For a crude example, if a politician or other public figure posted a “straight pride” flag on their socials, I’m guessing that within the first five minutes someone would accuse them of trying to kill trans kids.
But suggest that a Palestinian flag could be interpreted as a celebration of atrocities against Jews and expect outrage, accusations of hypersensitivity, and allegations that we are trying to “stifle” legitimate support for a “Free Palestine.”
And here we come to the crux.
If it were anyone other than Jews affected by a symbol that could — however remotely — be interpreted as a threat to their personal and collective identity, progressive people everywhere would be doing somersaults to remove that symbol, surround it with trigger warnings, mitigate traumatization of the affected group, de-escalate harm, launch trauma-informed responses, reduce relational taxation, re-centre anti-oppressive approaches and honor the lived experiences of those who express discomfort.
But because these are Jews who are hurting, the response is to rub vinegar in the wound. Suck it up buttercup. You’re not the only people who have suffered. Now you know how Palestinians feel. Your feelings aren’t facts. Sorry you take offense but Palestinian kids are dying.

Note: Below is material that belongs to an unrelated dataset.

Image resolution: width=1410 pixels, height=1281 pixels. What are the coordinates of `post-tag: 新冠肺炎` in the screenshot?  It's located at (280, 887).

Maybe the Palestinian flag is just a Palestinian flag. And sometimes a banana is just a banana. But the selectivity and exceptionalism demonstrated by ostensibly progressive activists when it comes to Jewish concerns — an approach that contradicts our behavior toward every other group on the planet — is more than a coincidence.
It’s a problem. And the fact that almost no progressive or “pro-Palestinian” activists see this as a problem is the biggest problem of all.

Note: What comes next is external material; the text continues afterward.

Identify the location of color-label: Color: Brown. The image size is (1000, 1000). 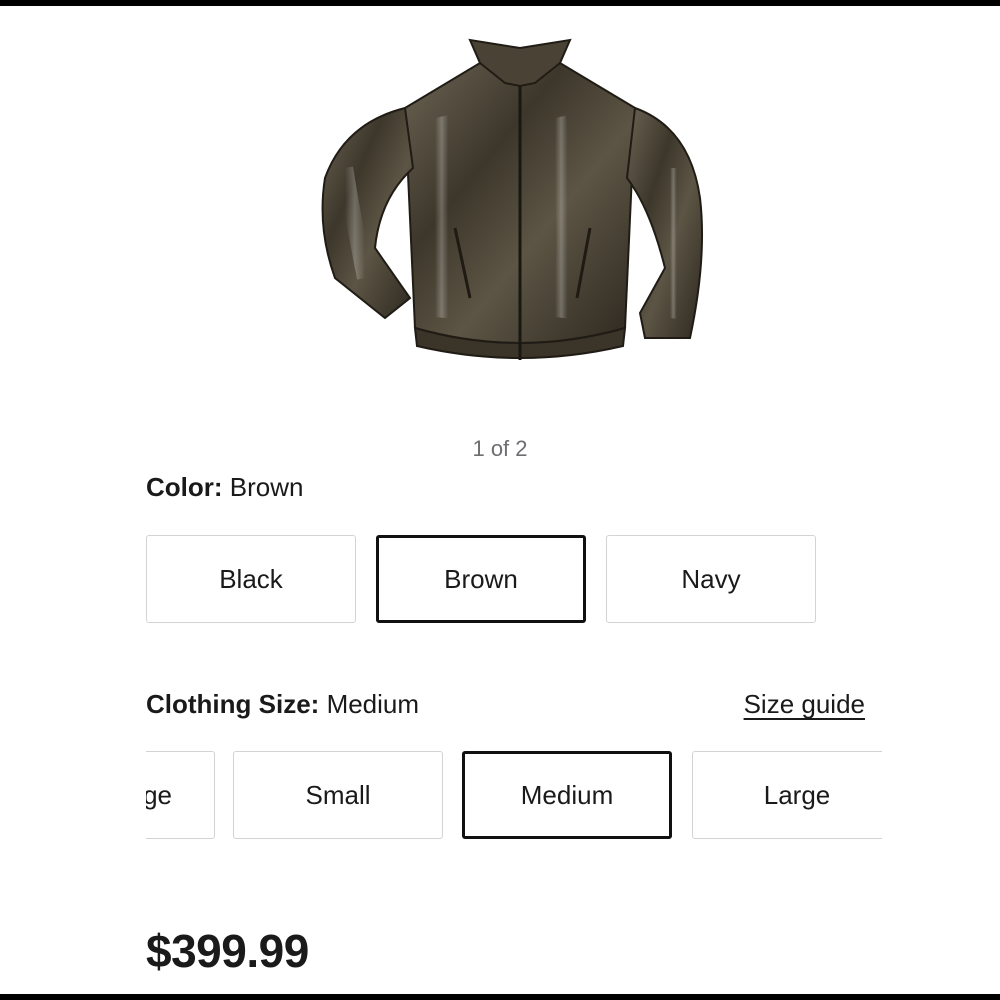
(224, 488).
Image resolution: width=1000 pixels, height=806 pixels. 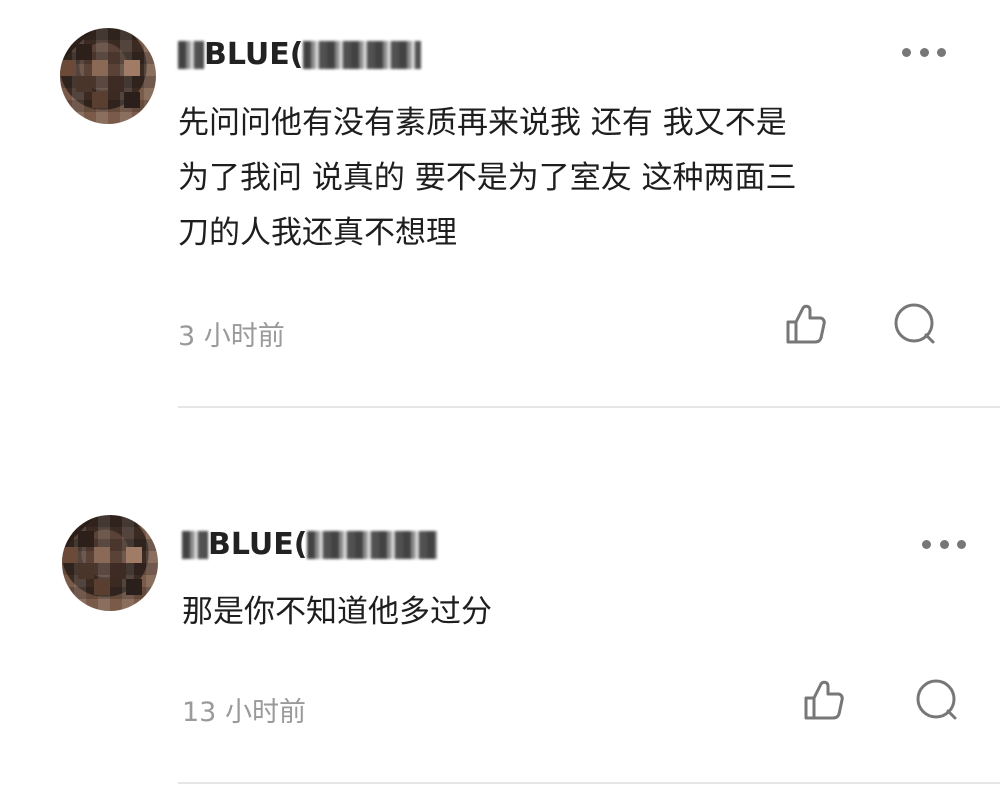 I want to click on comment-timestamp: 13 小时前, so click(x=244, y=712).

Another great post. I live in Ottawa, and although it has now been several years since the Convoy came to town, I still feel queasy when I see the Canadian flag. In the hands of those truckers, it was supposed to be a call to arms, an armed revolution in the capital: putatively over vaccine mandates, but rapidly expanding to all the things that that group found wrong with Canadian society.
Like you, I have problems with the Palestinan flag. But I try to draw relevant distinctions. There is a Palestinian Office in Ottawa (the equivalent of an Embassy for non-countries). When I see the Palestinian flag flying over the Palestinian Office, I am no more bothered than I am to see any foreign flag flying over its Embassy.
But when I see a bunch of "white" university students flying the Palestinian flag, I know what they mean. And I walk away, because I know they mean me harm.
Thank you for so eloquently calling out the ‘benevolent bystanders’ for enabling the hatred which they surely share. We Jews, who constitute one fifth of one percent of the population of this earth, need more people like you in OUR world.